We think that promise was too limited. If we are going to get our fiscal house in order we need to put everything on the table. That means taking a hard look at entitlements, defense, revenue, domestic spending– all of it. But, even if we stay within the limits of the promise the Republicans made, there are lots of    areas for the new Congress to start righting our fiscal ship.

Looking for some programs to cut? Here are some wasteful programs ripe for reform or cutting. Commodity subsidies in the Farm Bill total more than $25 billion. And while we are talking about Agriculture, eliminating the Market Access Program, which helps corporations like McDonalds and Nabisco reach “new markets”    can save $1 billion over five year. You can also halt construction of     new economically unnecessary locks on the Upper Mississippi, saving more than $2 billion. Didn’t like the stimulus? Then don’t renew the Build America Bonds Program and save taxpayers $9 billion.

Looking for ways to get closer to a balanced budget?
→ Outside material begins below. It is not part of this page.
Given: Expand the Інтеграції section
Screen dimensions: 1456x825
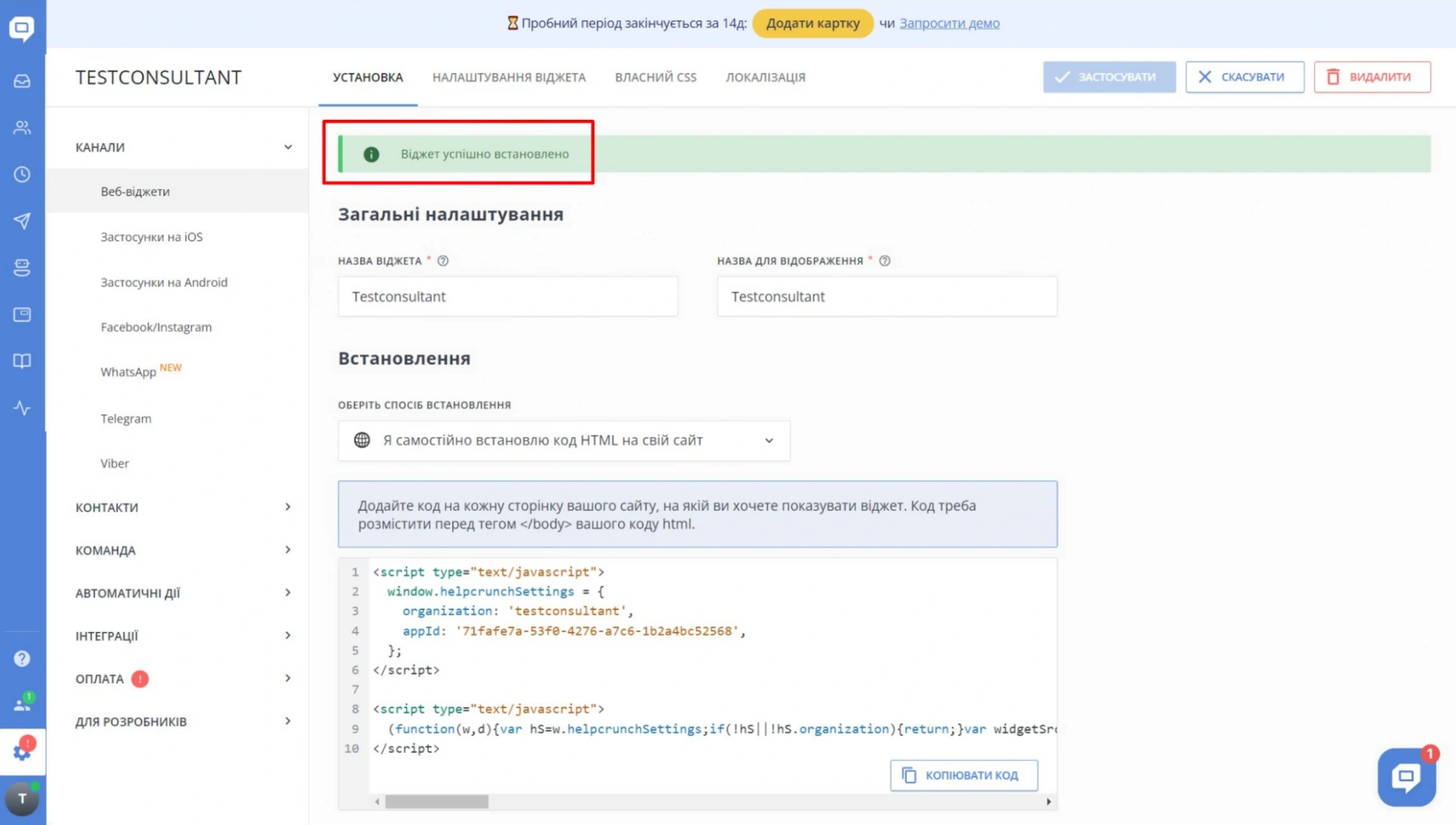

Look no further than the labyrinthine system of tax expenditures.     Tax expenditures, you ask? These are the little-understood breaks in    the tax code that end up costing the government more than a trillion dollars every year. They litter the tax code.

The tax code is like a forest. Over time the underbrush builds up – lawmakers give a break to this industry or this certain group of people, and so on. Eventually the forest is filled with hundreds or thousands of plants competing over precious space, working at cross purposes, and making it difficult for hikers (taxpayers) to navigate. But every once in a while a fire comes through burning up all the underbrush and dead wood, and restoring the forest.

The last major tax reform legislation – in 1986 – took an axe to tax expenditures while cutting rates in order to be revenue neutral and simplify the tax code. It’s 25 years later, and we need another tax code prescribed burn to remove the underbrush and dead wood like VEETC.

The National Commission on Fiscal Responsibility and Reform will soon finally be rolling up their sleeves and figuring out what their recommendations are before the December 1stdeadline for their report. The 18 person commission requires a 14 vote majority before they pass on any recommendation.    Congressional Democrats and Republicans each appointed six members, so this is a perfect opportunity to put to the test all the post-election talk about how lawmakers have heard that the voters want the two parties to work together. We need them to work together and be creative and aggressive.

TCS and other groups have met with the commission’s staff. We’ve outlined scores of cuts to consider. But we’re not done yet; we’ll be sending them a list of spending cuts,     administrative reforms, revenue raisers, and tax expenditures to look at while they try to bring the books closer to balance. Don’t worry, we’ll post them too.

The only way to get our budget back on track is to push and pull in every direction. It’s gut check time for the commission. And then it is time for the 112th Congress to put the budget where their mouth is.